Ketua Dewan Penasehat Perdippi, Paul Toar mengemukakan, pertama uji yang dilakukan LSPro untuk menerbitkan izin menggunakan Tanda SNI Pelumas hanya bersifat parsial, yakni uji fisika kimia tanpa uji unjuk kerja. Padahal, SNI Pelumas yang telah diterbitkan Badan Standarisasi Nasional (BSN) melalui proses panjang, yaitu dirumuskan melalui proses 2 tahunan oleh Sub Komite Teknis, lalu disetujui melalui Forum Konsensus Nasional yang lalu ditempatkan di website BSN untuk jajak pendapat umum dan baru sesudah semua pihak menyetujui diterbitkan BSN sebagai SNI resmi.

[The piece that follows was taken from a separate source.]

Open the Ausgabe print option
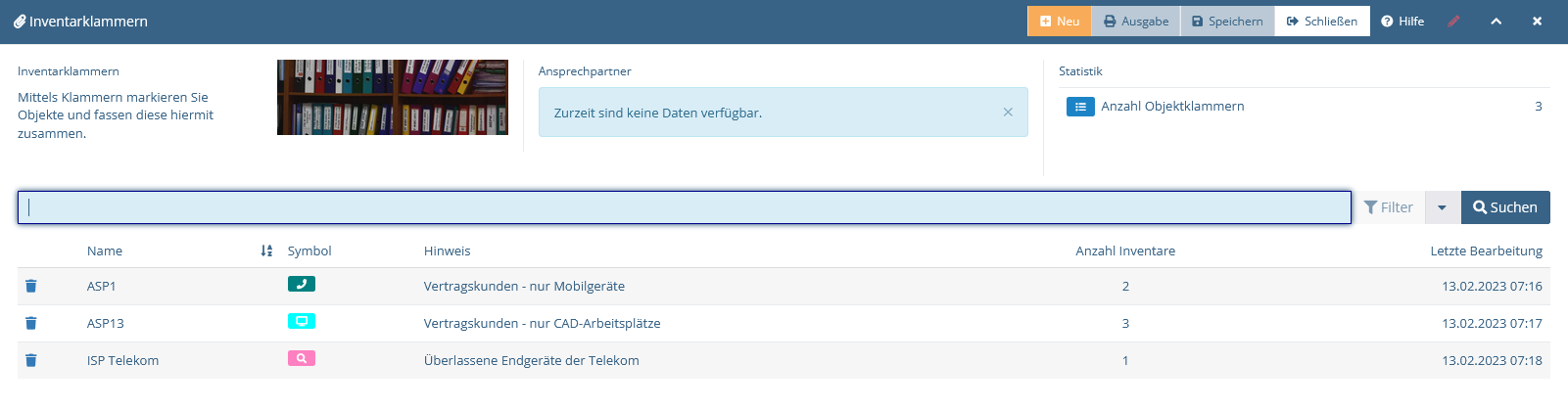 1136,21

Dia menjelaskan rumusan SNI secara tegas menetapkan untuk diberi SNI sebuah produk perlu pengujian lengkap terhadap seluruh ketentuan SNI bersangkutan dalam hal pelumas. Ini tidak cukup dengan uji fisika kimia saja, tetapi juga harus menjalani uji unjuk kerja.
“Persyaratan yang ditetapkan untuk SNI Pelumas, yakni uji fisika kimia itu sudah diberlakukan dalam NPT Wajib. Jadi yang kami pertanyakan, hanya dengan uji fisika kimia seperti yang dilakukan dalam NPT Wajib langsung dapat diberikan hak untuk mencantumkan tanda SNI. Legalitas pemberlakuan SNI inilah kami pertanyakan,” ujarnya, Selasa (23/4/2019).

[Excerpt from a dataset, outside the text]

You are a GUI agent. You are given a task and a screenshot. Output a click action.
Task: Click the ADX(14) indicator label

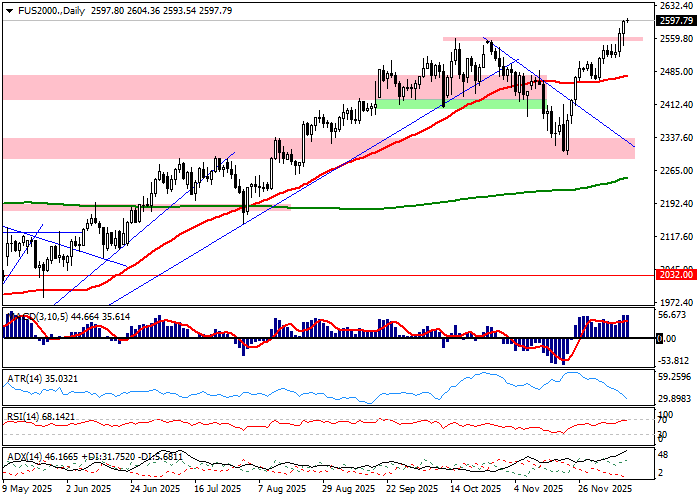pos(80,455)

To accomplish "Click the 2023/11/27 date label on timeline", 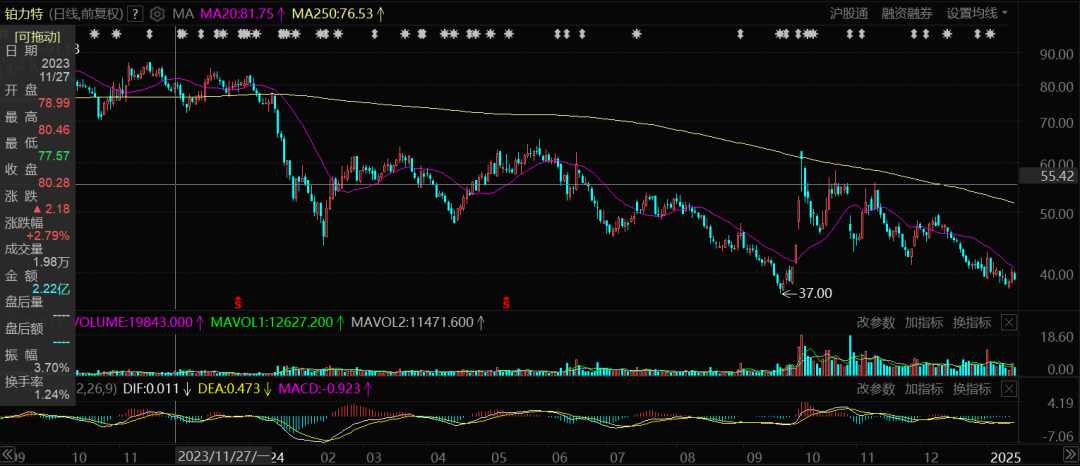I will click(x=223, y=455).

Kedua, lanjut dia, sesuai dengan ketentuan dari BSN bahwa lembaga yang melakukan sertifikasi diharuskan sudah terakreditasi oleh Komite Akreditasi Nasional (KAN). Apakah LSPro sudah terakreditasi oleh KAN?
Menurut Paul, akreditasi LSPro juga tidak boleh dilakukan oleh lembaga di luar itu. Hal ini sesuai dengan Peraturan Pemerintah Republik Indonesia Nomor 102 Tahun 2000 tentang Standardisasi Nasional.

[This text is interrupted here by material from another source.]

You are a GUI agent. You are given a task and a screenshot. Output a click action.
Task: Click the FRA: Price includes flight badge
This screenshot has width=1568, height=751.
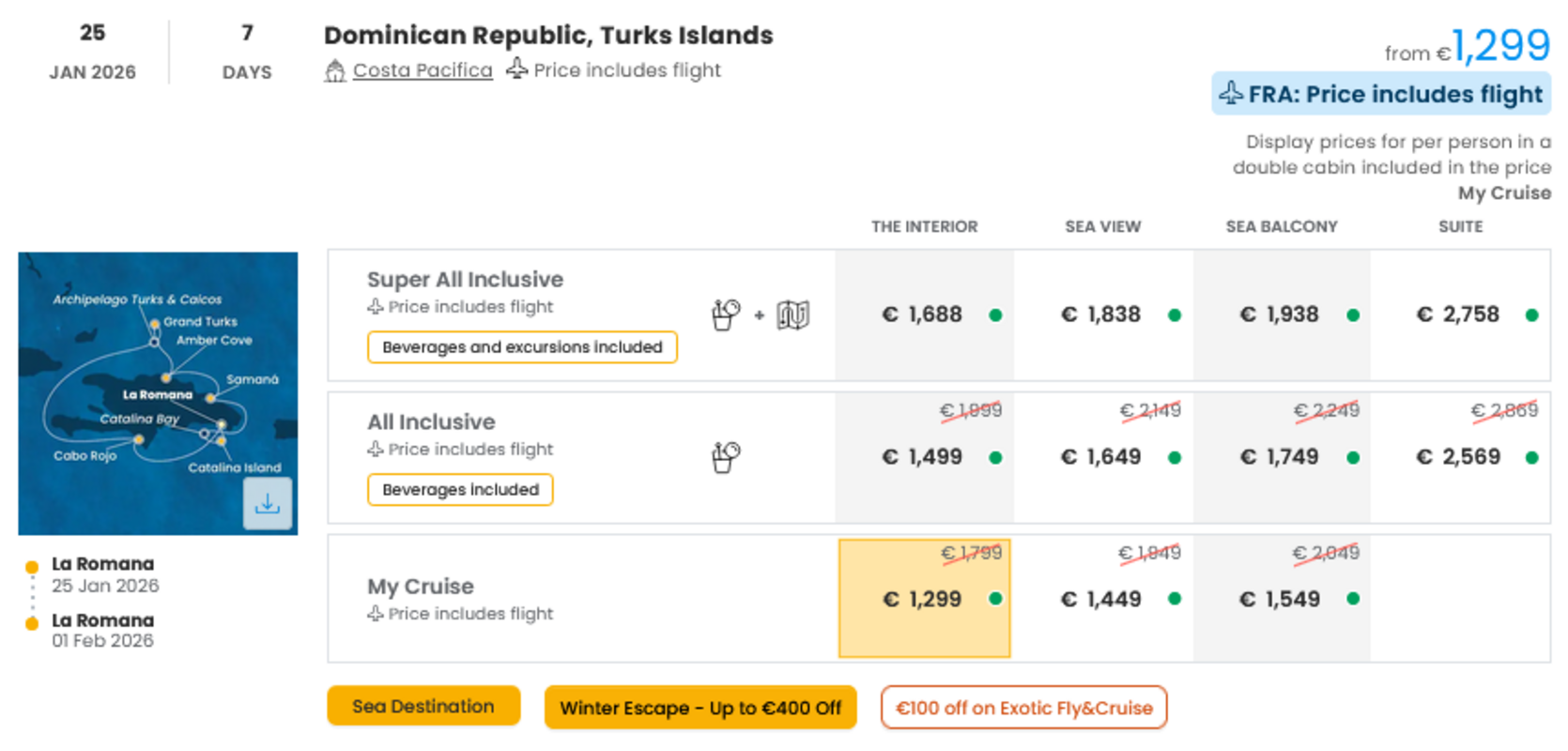pos(1381,94)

Peraturan ini menyatakan Lembaga Sertifikasi Produk yang memberikan sertifikasi produk penggunaan tanda SNI harus diakreditasi Komite Akreditasi Nasional (KAN). Untuk pengoperasian penggunaan tanda SNI didasarkan pada nota kesepakatan antara Badan Standarisasi Nasional (BSN) dengan KAN.
“Dan wewenangnya – lembaga sertifikasi pelumas tersebut - berada di bawah menteri teknis yang terkait dengan sektor minyak dan gas bumi, beserta turunannya,” kata Paul.
Ketiga, terang dia, tentang kewajiban uji fisika kimia. Persyaratan yang ditetapkan BSN untuk SNI itu, selama ini telah diberlakukan dalam Nomor Pelumas Terdaftar (NPT) Wajib. Sementara, dalam rapat koordinasi antara Kantor Menteri Koordinator Perekonomian dengan Kementerian Energi dan Sumber Daya Mineral (ESDM), Kementerian Perindustrian, BSN, KAN, dan Lemigas, pada 5 April 2019, hasilnya menegaskan, selama masih belum ada uji unjuk kerja dari produk pelumas, maka yang diberlakukan adalah NPT.
"Jadi, yang perlu dipertanyakan hanya dengan uji fisika kimia seperti yang dilakukan dalam NPT Wajib, langsung dapat diterbitkan izin menggunakan Tanda SNI. Legalitasnya kita pertanyakan," ujar Paul.